Les clichés d’un ancien compagnon sont-ils protégés par le droit à l’image ? Quid des photos de charme ?
Par Roseline Letteron.
La captation de l’image
Le juge commence par apprécier le contenu des photos litigieuses. Le juge fait observer qu’elles sont le plus souvent dénudées, que Virginie G. est même parfois présentée « embrassant un homme » ou « dans des ébats amoureux« . Son visage est généralement parfaitement visible ce qui rend le modèle identifiable, d’autant que l’une des photos est accompagnée d’un titre qui mentionne son prénom et la désigne ainsi sans équivoque. Par cette appréciation du contenu des photos, le juge entre dans la subjectivité de l’intéressée. Photographiée nue par son compagnon, sur des clichés qui permettent de l’identifier, elle est en droit d’espérer que son image soit considérée comme un élément de sa personnalité, et protégée comme telle. A ce stade, le juge sanctionne la seule captation de l’image, qui suffit à engager la responsabilité de son auteur.
La diffusion de l’image
Le défendeur estime que Virginie G. a accepté la diffusion de son image. Il déduit ce consentement du fait qu’elle l’a accompagné en 2004 à la remise d’un prix, une de ces photos ayant été récompensée lors d’un concours de photographies. Le juge écarte le cliché de son raisonnement juridique, d’autant que c’est la seule qui représente la requérante habillée, « assise, vêtue d’une robe noire« . Il ne cherche pas à savoir si cette présence à la remise du prix vaut ou non consentement. Il se borne à mentionner que toutes les autres photos ont été diffusées sur internet à l’insu de la principale intéressée. Aucun consentement n’a donc été obtenu, ni même sollicité.
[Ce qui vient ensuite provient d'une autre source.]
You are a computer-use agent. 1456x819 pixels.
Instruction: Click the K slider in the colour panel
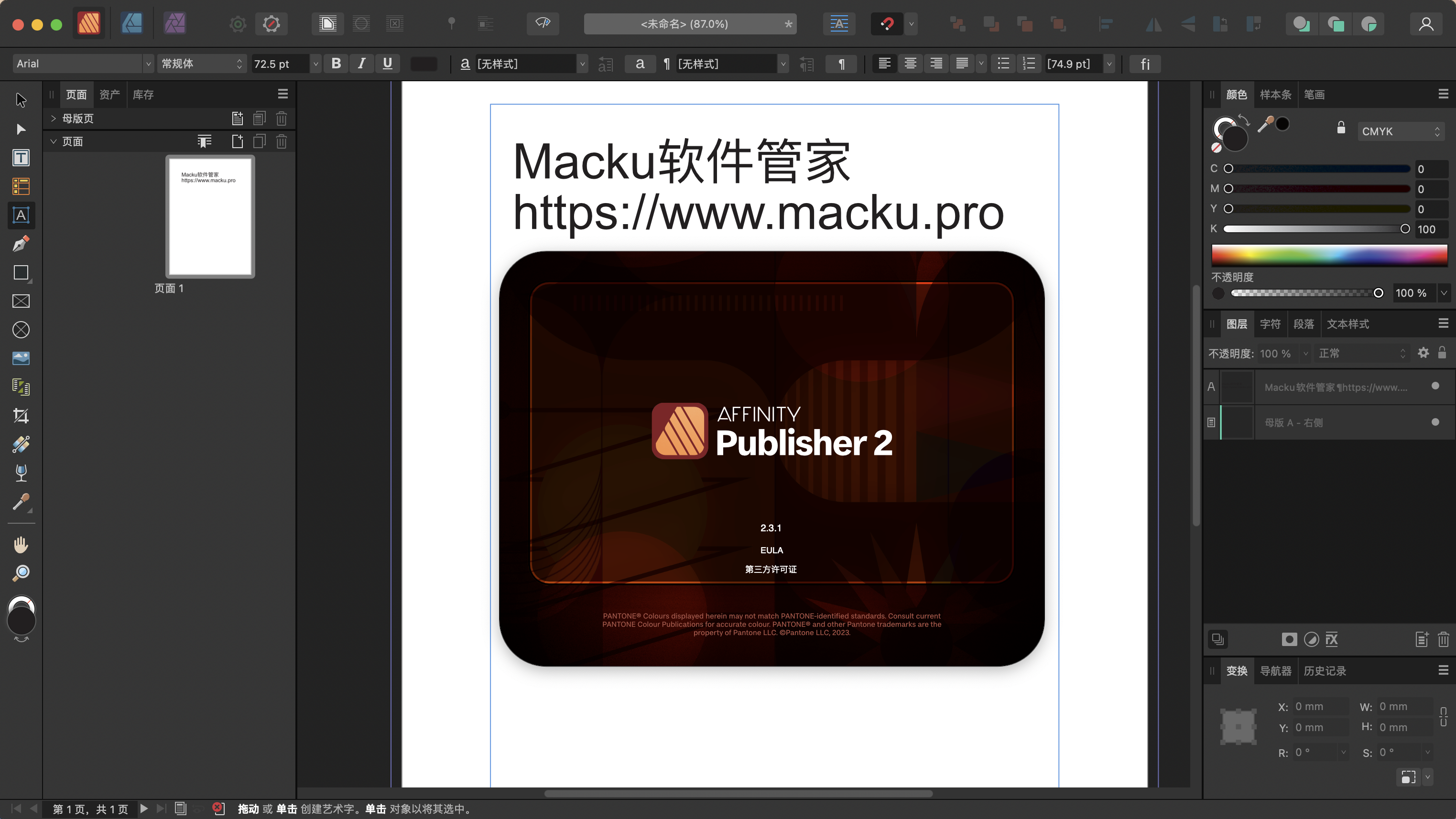(1316, 229)
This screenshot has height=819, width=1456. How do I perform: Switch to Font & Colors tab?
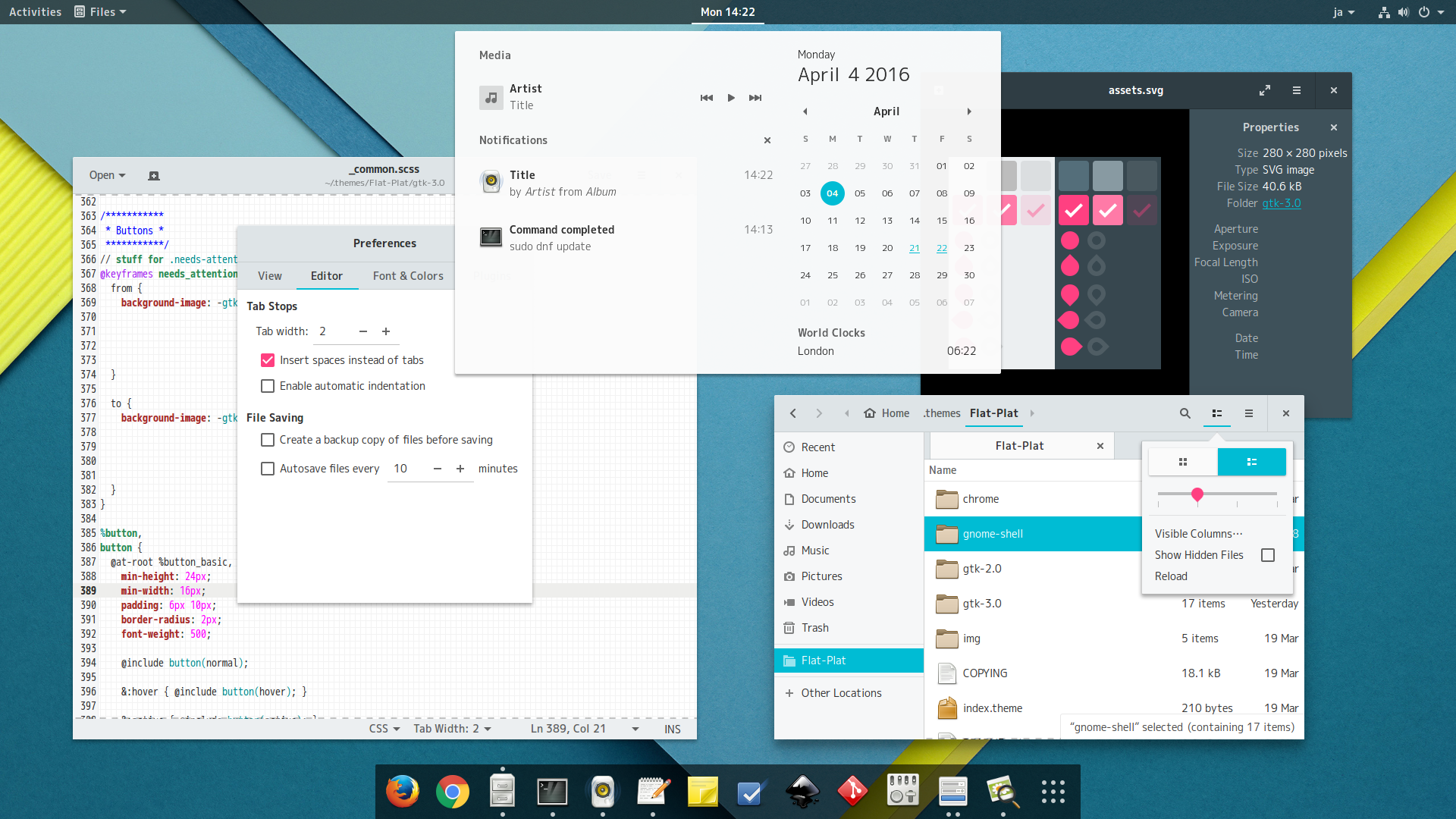coord(408,276)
Le seul cas dans lequel il est possible de se passer du consentement formel de l’intéressé est celui d’une personne célèbre, dès lors que son image est captée à l’occasion de ses activités publiques. Virginie V. n’est pas une personne célèbre, et ses photos dénudées n’ont évidemment rien à voir avec ses activités professionnelles. Dès lors, M. Juan F. a effectivement commis une violation du droit à l’image de Virginie G.
Il est vrai qu’il n’est pas tout à fait impossible d’invoquer la liberté d’expression pour justifier une atteinte au droit à l’image. La Cour européenne, en particulier, admet assez largement que l’image des personnes célèbres, même captée dans des circonstances privées, soit diffusée dans la presse, lorsque l’objet de cette diffusion est de participer à « un débat d’ordre général« . Dans un arrêt, d’ailleurs très discutable,Van Hannover c. Allemagne du 7 février 2012, la Cour considère ainsi que la diffusion de photos du prince Rainier de Monaco, prises à son insu dans un cadre privé, n’emporte pas violation de l’article 8 de la Convention, puisque le journal se borne à verser une pièce à un débat public portant sur la santé du prince.
En l’espèce, les photos de M. Juan F. ne participent à aucun débat public, et la liberté d’expression, même artistique ne saurait donc prévaloir sur le droit dont dispose Virginie G. sur son image. Le juge condamne donc le défendeur à verser 5000 € de dommages et intérêts à la victime, sachant qu’il avait déjà retiré les photos litigieuses des sites internet.
Les sites de vengeance
La solution, parfaitement équitable, ne doit pas cacher le nombre de situations comparables qui ne donnent pas lieu à contentieux, tout simplement parce que les victimes n’osent pas saisir le juge. On voit ainsi se développer aux Etats-Unis, et il en existe déjà dans notre pays, des sites de « vengeance » sur lesquels des hommes peuvent diffuser des photos « de charme » de leur ancienne compagne. Lorsque celle-ci proteste, elle est invitée à payer le site pour que les photos soient retirées, technique qui s’apparente au chantage pur et simple. Pour la première fois, vingt-cinq jeunes femmes ont déposé une plainte contre un site de ce type situé au Texas, et son hébergeur. La décision de justice sera certainement intéressante, car le juge texan, s’il veut garantir le droit à l’image de ces victimes, devra écarter la liberté d’expression, garantie par le Premier Amendement de la Constitution fédérale.
En tout état de cause, cette utilisation pour le moins perverse d’internet doit inciter chacun, et surtout chacune, à prendre quelques précautions. Les photos prises par un compagnon apportent souvent un plaisir narcissique, comme celles diffusées sur les réseaux sociaux. Mais demain ? N’est-il pas possible que quelqu’un utilise ces clichés à notre insu, pour nous nuire ? Une bonne question à se poser avant de sourire à l’objectif.